[SOURCE MATERIAL — start]

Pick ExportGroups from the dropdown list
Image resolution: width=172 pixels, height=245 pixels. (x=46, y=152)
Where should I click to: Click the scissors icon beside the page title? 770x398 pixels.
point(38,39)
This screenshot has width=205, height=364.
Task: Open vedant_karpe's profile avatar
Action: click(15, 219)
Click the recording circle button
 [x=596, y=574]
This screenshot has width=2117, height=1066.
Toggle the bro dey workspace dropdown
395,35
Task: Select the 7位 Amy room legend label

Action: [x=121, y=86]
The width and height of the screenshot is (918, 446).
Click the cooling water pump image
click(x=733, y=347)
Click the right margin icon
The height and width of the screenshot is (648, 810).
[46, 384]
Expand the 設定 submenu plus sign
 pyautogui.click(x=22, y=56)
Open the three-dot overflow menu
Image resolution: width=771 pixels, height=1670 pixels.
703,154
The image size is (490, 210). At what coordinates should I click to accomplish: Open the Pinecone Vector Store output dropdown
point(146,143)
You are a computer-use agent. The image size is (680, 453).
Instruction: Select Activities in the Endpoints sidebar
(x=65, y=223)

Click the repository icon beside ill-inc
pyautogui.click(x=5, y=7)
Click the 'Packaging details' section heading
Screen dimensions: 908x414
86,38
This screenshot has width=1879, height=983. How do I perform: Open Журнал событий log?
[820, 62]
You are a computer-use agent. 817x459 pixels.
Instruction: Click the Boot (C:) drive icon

[SOURCE MATERIAL — finish]

YOUR TASK:
Copy the listing above. Match every line exactly.

TASK SOLUTION:
Pick ExportGroups from the dropdown list
Image resolution: width=172 pixels, height=245 pixels. (x=46, y=152)
Where should I click to: Click the scissors icon beside the page title? 770x398 pixels.
point(38,39)
This screenshot has width=205, height=364.
Task: Open vedant_karpe's profile avatar
Action: click(15, 219)
Click the recording circle button
 [x=596, y=574]
This screenshot has width=2117, height=1066.
Toggle the bro dey workspace dropdown
395,35
Task: Select the 7位 Amy room legend label

Action: [x=121, y=86]
The width and height of the screenshot is (918, 446).
Click the cooling water pump image
click(x=733, y=347)
Click the right margin icon
The height and width of the screenshot is (648, 810).
[46, 384]
Expand the 設定 submenu plus sign
 pyautogui.click(x=22, y=56)
Open the three-dot overflow menu
Image resolution: width=771 pixels, height=1670 pixels.
703,154
The image size is (490, 210). At what coordinates should I click to accomplish: Open the Pinecone Vector Store output dropdown
point(146,143)
You are a computer-use agent. The image size is (680, 453).
Instruction: Select Activities in the Endpoints sidebar
(x=65, y=223)

Click the repository icon beside ill-inc
pyautogui.click(x=5, y=7)
Click the 'Packaging details' section heading
Screen dimensions: 908x414
86,38
This screenshot has width=1879, height=983. How do I perform: Open Журнал событий log?
[820, 62]
You are a computer-use agent. 817x459 pixels.
Instruction: Click the Boot (C:) drive icon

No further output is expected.